Reproduce exactly only the lines from the line that holds "Image resolution: width=507" to the line that holds "Click the main", inclusive, in the listing below, and please leave out every picture.

========================================

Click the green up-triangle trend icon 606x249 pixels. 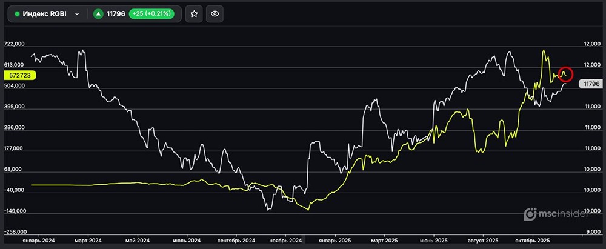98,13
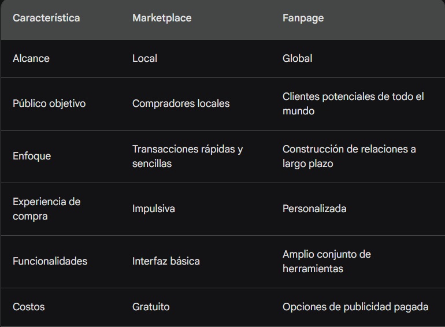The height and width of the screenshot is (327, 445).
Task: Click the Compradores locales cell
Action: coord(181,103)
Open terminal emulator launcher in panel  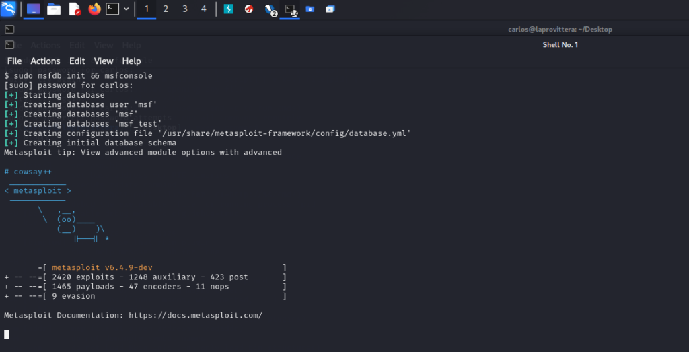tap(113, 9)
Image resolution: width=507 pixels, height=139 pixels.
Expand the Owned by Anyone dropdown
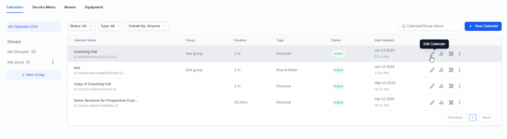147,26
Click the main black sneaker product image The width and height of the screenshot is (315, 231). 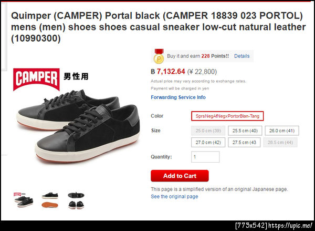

========================================

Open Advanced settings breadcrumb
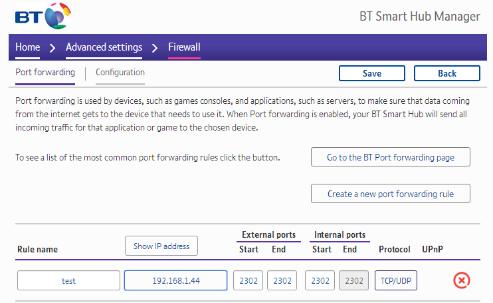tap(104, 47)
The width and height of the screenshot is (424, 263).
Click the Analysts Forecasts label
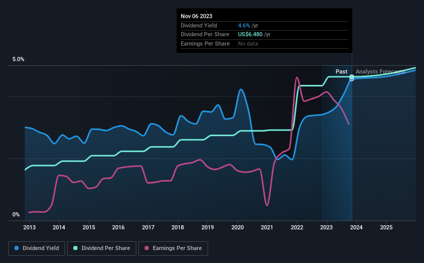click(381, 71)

========================================

Problem solution:
Image resolution: width=507 pixels, height=139 pixels.
Expand the Owned by Anyone dropdown
147,26
Click the main black sneaker product image The width and height of the screenshot is (315, 231). 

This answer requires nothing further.